__Document excerpt__:
== Segment start ==

The object of this association are purple of a defensive character, and are not directed against the Allopathy or any other school of medicine. Some of our most valuable members are also members of the Allopathy school, and your article is injurious to us, in that it gives a false impression of our work. We would therefore ask you kindly to make corrections accordingly.

In this paragraph were two specific statements. One was the statement that the League for Medical “Freedom” was not opposed to allopathy—i. e., to scientific medicine. The other was the statement that a number of allopaths—i. e., physicians educated in scientific medicine—were “valuable members” of the league. The first statement I knew to be wholly false in fact, if not in theory. Whatever the so-called constitution and by-laws of the league may be, the bawling of its rabble-rousers is constantly directed against the most useful agents of allopathy. But whether the second statement was true or untrue, I didn’t know, and so I offered the Hon. Mr. McMains space to print a roster of allopaths belonging to the Maryland branch, saying:

I shall also be glad, if properly informed, to print after each name the name of the college from which its bearer holds his M. D. degree and a list of his contributions to medical science. I shall also be glad to print any complimentary remarks that the Hon. Mr. McMains chooses to add, without editing or comment.

That was on November 28. Having heard nothing from the Hon. Mr. McMains, I renewed the offer on December 1. Three days later I renewed it again. On December 6 I offered the Hon. Mr. McMains a cheap but clean cigar for each and every name of an Allopath in good standing on his roll. December 8 I repeated the offer. December 9 I offered him two cigars on the same terms. December 14 I increased my bid to three cigars; December 16 to four, December 22 to five, and December 29 to six. Today I go to seven and let it stand. Every time the Hon. Mr. McMains shows me an Allopath who belongs to the League for Medical “Freedom,” Maryland branch, I stand ready to hand him seven cheap but clean cigars. Two Allopaths, 14 cigars. Three Allopaths, 21. And so on, ad infinitum.

== Segment end ==

__Material shown__:
== Segment start ==

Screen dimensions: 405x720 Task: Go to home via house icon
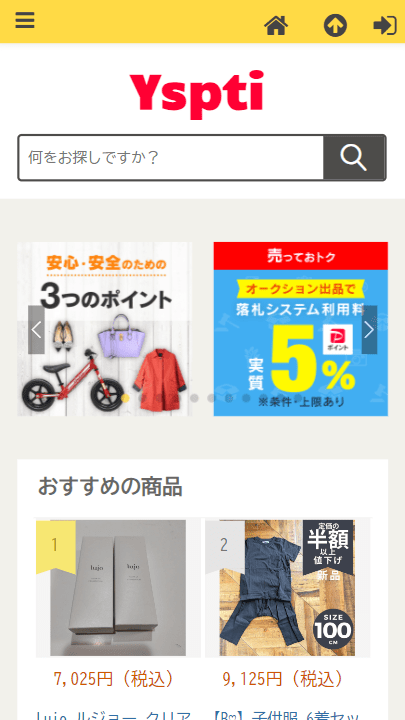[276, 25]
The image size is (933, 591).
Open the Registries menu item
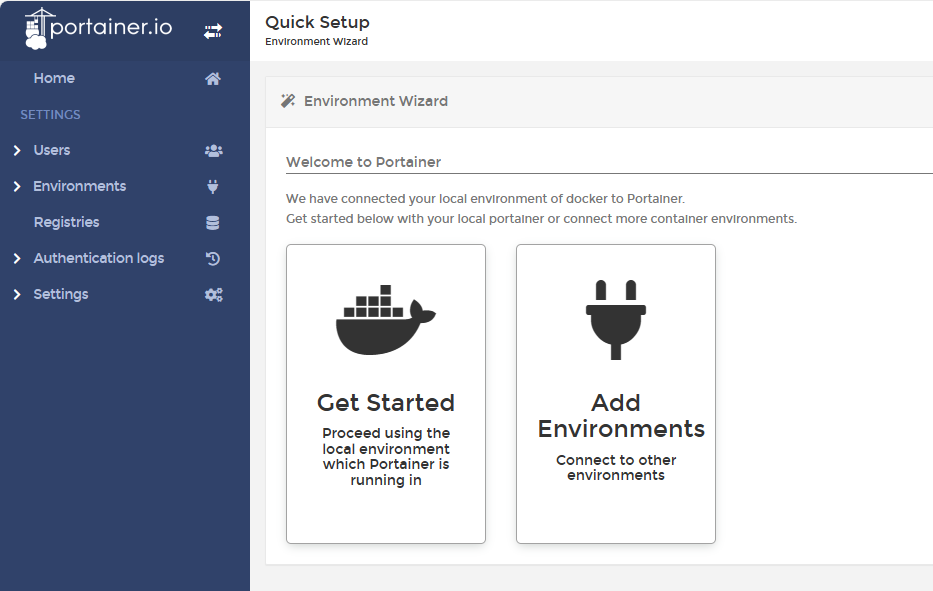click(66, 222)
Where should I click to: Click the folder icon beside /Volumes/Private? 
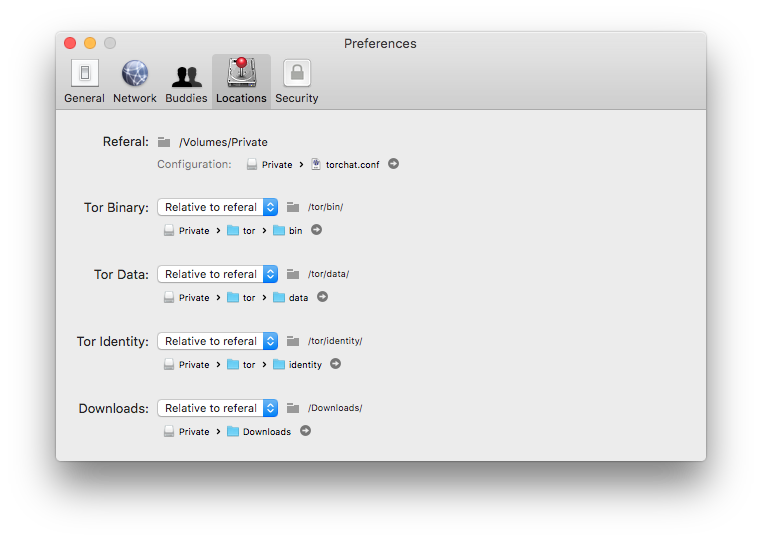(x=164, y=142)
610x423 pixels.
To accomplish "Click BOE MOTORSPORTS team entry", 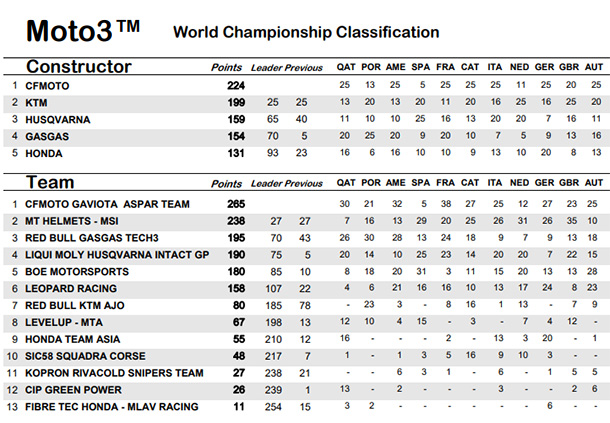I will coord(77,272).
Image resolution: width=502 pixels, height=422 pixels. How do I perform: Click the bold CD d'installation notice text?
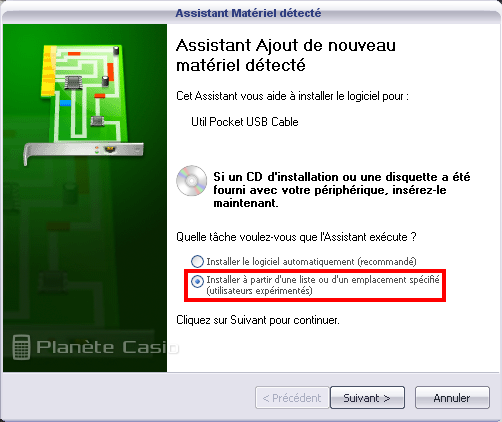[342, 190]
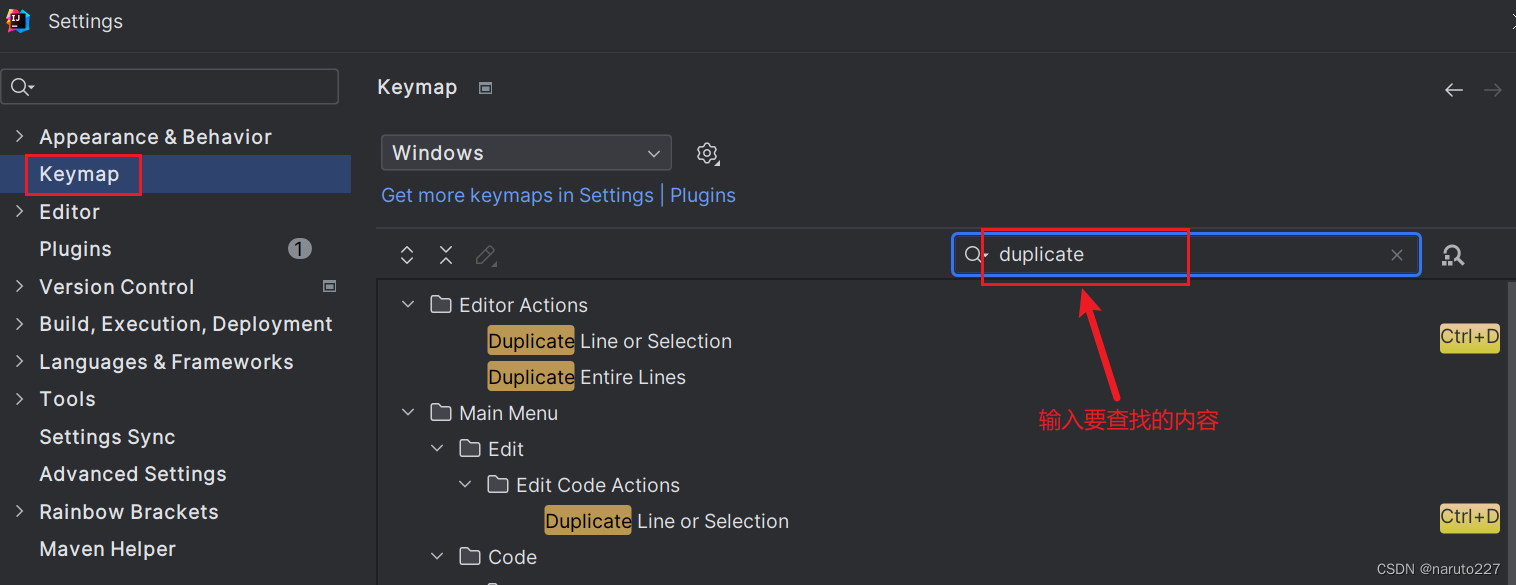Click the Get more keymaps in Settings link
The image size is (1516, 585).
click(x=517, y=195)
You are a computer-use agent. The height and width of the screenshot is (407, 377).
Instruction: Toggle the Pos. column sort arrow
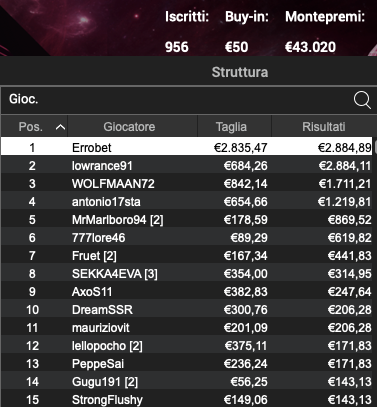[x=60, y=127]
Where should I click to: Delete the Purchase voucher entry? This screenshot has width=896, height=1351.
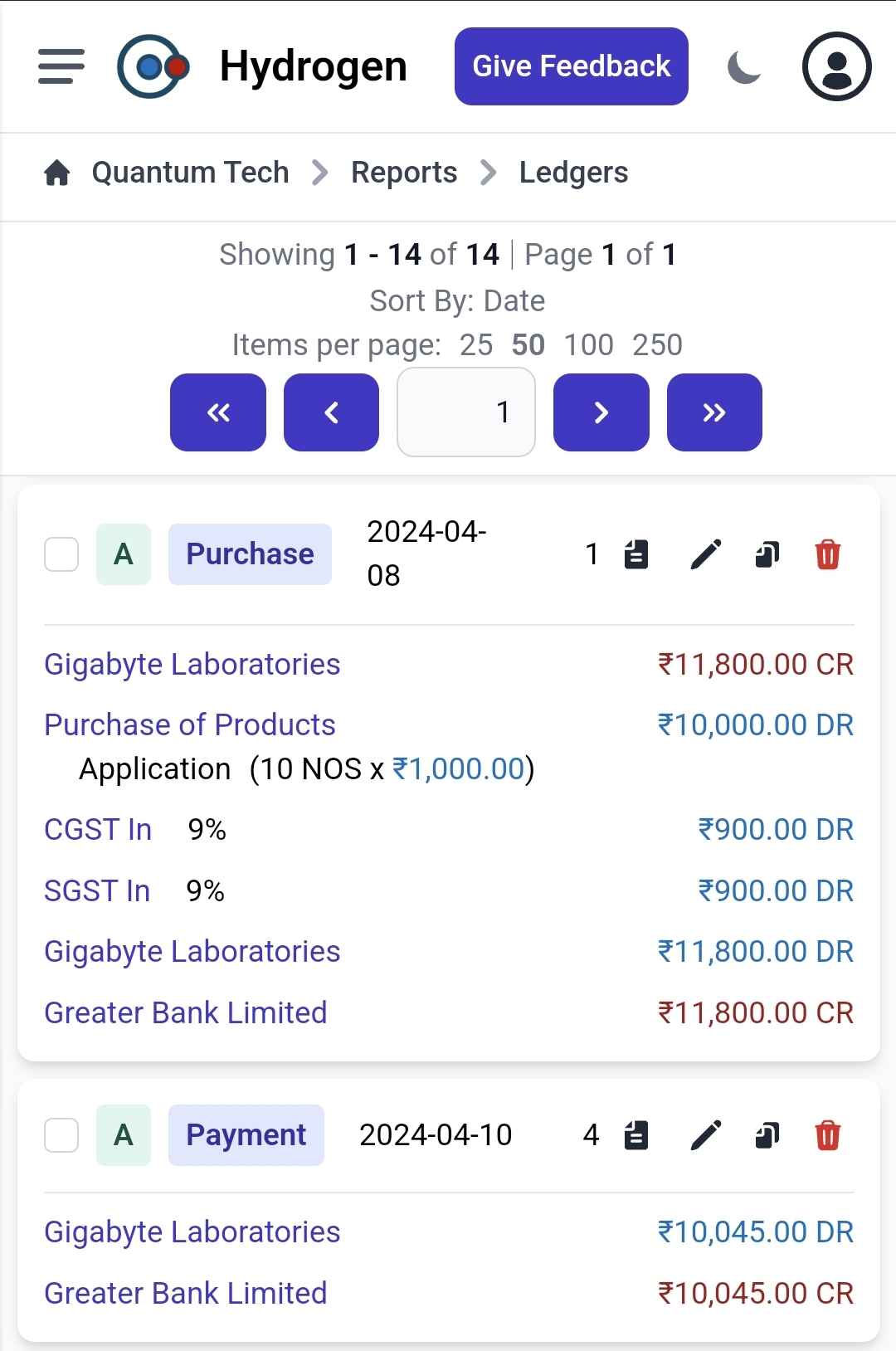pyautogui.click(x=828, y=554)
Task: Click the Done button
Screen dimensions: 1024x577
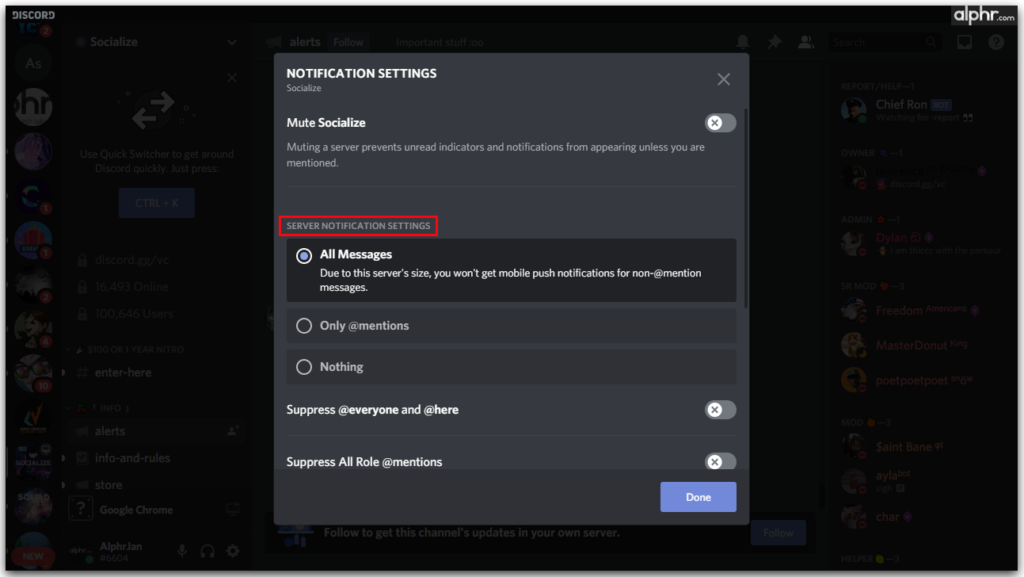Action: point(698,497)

== Segment end ==

__Exercise instructions__:
In the excerpt about the League for Medical "Freedom," how many cigars per name did the writer offer on December 14?

__Task response__:
Three cigars for each allopath on the roll.